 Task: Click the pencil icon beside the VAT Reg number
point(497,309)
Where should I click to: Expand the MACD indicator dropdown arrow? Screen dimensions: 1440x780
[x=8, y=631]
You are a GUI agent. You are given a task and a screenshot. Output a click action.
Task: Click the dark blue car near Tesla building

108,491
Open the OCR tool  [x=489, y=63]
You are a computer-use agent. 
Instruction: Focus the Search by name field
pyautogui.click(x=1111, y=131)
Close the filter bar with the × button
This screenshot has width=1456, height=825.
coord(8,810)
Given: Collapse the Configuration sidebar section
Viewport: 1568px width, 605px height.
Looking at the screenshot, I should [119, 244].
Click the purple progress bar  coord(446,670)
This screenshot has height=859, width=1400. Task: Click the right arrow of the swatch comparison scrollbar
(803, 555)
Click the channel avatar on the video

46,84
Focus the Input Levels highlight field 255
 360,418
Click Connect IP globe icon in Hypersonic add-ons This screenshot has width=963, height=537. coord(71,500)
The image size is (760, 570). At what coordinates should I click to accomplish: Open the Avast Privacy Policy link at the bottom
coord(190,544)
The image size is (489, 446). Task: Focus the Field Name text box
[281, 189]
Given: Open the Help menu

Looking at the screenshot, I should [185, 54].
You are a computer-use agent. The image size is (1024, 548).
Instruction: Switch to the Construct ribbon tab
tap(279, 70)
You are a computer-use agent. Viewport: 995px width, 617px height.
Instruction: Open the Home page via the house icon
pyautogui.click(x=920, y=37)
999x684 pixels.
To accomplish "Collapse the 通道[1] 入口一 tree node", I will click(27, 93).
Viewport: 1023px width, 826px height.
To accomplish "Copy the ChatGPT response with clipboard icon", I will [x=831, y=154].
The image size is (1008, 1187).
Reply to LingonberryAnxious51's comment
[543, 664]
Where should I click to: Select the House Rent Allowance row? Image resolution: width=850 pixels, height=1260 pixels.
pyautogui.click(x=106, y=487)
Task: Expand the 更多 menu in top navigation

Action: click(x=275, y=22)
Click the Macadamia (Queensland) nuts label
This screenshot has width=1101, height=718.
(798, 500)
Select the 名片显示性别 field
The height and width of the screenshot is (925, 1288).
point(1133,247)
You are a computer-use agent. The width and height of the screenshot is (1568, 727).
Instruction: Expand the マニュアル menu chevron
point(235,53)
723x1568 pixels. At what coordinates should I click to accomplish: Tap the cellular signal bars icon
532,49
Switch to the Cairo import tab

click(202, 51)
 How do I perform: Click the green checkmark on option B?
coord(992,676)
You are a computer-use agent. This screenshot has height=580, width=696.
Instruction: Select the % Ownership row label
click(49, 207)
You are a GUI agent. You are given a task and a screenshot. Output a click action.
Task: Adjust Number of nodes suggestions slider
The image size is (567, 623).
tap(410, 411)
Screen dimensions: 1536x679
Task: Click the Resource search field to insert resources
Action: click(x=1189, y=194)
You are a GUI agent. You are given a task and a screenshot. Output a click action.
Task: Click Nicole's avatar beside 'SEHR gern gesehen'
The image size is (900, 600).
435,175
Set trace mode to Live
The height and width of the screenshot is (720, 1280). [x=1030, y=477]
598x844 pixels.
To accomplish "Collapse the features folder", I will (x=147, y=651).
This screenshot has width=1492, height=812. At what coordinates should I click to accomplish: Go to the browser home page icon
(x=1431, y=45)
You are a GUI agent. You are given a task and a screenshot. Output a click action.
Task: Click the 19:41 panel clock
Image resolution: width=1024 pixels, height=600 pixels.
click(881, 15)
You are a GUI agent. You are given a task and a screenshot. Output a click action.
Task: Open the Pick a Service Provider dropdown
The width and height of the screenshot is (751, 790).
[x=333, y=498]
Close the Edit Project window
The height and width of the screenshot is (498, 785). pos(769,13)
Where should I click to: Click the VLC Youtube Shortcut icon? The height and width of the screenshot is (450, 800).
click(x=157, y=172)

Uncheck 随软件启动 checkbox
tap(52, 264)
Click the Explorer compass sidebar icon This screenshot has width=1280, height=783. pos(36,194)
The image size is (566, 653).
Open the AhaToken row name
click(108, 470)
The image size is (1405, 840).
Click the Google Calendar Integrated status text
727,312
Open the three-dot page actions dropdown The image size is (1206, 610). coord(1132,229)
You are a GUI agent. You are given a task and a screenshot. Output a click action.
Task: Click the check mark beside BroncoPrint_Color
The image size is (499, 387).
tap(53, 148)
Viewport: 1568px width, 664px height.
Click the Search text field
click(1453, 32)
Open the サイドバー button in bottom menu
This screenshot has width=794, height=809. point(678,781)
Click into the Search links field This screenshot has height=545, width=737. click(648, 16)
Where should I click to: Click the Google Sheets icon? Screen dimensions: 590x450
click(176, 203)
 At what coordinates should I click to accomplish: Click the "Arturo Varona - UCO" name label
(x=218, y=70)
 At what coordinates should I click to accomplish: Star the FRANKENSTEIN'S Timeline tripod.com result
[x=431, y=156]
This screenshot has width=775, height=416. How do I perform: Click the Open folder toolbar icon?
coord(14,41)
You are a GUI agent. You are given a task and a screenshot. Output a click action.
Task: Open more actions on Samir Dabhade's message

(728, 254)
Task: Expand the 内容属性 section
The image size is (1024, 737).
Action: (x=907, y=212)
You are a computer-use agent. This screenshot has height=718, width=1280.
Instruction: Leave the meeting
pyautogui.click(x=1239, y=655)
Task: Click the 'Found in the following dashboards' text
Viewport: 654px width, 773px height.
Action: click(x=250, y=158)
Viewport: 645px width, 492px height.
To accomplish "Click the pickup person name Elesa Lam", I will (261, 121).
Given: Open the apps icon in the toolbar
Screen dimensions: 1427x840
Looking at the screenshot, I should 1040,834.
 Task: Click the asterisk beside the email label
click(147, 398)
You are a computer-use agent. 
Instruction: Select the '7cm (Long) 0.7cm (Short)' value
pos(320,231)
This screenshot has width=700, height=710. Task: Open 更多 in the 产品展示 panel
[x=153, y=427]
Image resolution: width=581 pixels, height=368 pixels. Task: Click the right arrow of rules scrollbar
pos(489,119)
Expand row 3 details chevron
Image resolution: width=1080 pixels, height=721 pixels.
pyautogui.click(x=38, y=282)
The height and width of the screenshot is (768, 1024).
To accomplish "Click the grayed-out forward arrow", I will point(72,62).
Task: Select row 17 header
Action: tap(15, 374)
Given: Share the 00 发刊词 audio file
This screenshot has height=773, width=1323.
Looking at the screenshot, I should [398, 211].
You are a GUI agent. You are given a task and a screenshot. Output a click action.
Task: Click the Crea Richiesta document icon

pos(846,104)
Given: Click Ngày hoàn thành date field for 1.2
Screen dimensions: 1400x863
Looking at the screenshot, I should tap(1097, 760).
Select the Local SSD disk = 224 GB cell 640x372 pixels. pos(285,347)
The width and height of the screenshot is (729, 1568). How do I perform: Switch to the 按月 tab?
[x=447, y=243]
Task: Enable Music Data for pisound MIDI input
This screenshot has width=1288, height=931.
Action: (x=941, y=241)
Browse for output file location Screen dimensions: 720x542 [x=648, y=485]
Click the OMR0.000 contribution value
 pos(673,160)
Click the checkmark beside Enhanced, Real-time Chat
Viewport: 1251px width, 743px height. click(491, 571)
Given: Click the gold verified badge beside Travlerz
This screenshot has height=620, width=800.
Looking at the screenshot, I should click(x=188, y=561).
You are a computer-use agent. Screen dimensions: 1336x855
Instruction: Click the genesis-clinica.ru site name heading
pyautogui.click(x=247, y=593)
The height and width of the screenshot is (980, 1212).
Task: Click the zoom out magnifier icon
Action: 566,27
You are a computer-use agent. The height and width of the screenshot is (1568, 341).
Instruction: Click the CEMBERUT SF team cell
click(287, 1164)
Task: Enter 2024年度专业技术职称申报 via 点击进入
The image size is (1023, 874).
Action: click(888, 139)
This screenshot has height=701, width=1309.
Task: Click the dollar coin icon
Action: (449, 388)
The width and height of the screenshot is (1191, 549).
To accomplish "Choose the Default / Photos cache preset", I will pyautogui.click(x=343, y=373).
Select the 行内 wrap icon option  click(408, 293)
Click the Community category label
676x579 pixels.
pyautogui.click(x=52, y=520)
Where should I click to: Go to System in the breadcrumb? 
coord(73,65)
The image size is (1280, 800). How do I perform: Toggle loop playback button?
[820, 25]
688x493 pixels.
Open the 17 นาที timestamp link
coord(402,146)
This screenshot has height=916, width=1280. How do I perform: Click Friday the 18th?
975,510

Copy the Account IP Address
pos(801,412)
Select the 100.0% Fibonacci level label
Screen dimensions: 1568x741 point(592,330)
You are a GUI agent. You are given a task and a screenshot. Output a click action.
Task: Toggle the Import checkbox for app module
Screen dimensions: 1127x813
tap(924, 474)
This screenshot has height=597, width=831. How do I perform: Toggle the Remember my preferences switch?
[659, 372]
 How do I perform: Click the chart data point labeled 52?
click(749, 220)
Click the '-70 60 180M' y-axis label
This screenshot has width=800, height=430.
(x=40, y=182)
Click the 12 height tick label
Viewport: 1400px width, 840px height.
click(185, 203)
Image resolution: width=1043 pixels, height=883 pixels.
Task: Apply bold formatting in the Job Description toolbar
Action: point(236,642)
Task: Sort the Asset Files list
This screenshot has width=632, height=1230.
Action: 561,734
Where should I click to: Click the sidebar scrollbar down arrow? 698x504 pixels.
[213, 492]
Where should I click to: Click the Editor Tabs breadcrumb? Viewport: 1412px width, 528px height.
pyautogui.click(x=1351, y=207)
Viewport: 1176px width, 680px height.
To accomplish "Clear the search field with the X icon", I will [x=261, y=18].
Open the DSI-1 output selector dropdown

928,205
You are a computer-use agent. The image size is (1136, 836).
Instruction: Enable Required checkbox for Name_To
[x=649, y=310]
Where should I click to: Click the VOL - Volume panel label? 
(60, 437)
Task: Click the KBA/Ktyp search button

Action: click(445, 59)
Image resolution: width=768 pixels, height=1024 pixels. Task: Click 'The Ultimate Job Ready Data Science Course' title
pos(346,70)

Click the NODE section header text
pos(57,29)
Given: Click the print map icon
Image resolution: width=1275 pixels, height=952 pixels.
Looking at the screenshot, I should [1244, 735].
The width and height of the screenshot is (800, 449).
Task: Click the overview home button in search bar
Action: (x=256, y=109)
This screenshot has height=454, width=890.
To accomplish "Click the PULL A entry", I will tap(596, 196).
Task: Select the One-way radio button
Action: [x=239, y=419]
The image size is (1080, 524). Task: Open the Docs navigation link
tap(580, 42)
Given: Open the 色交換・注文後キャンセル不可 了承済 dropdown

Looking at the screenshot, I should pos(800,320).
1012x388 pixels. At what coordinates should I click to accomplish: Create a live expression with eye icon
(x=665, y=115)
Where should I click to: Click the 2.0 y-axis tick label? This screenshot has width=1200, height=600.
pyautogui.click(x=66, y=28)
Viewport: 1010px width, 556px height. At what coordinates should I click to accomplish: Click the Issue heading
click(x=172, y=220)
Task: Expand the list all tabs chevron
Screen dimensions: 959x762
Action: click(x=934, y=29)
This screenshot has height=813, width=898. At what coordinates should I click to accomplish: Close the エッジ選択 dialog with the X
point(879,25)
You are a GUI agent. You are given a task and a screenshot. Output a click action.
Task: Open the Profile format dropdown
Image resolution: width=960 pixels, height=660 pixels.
=====
#### What you should do
Determine the number of lines in the listing above containing the word "Collapse"; respond with that figure only.

#### Written solution
3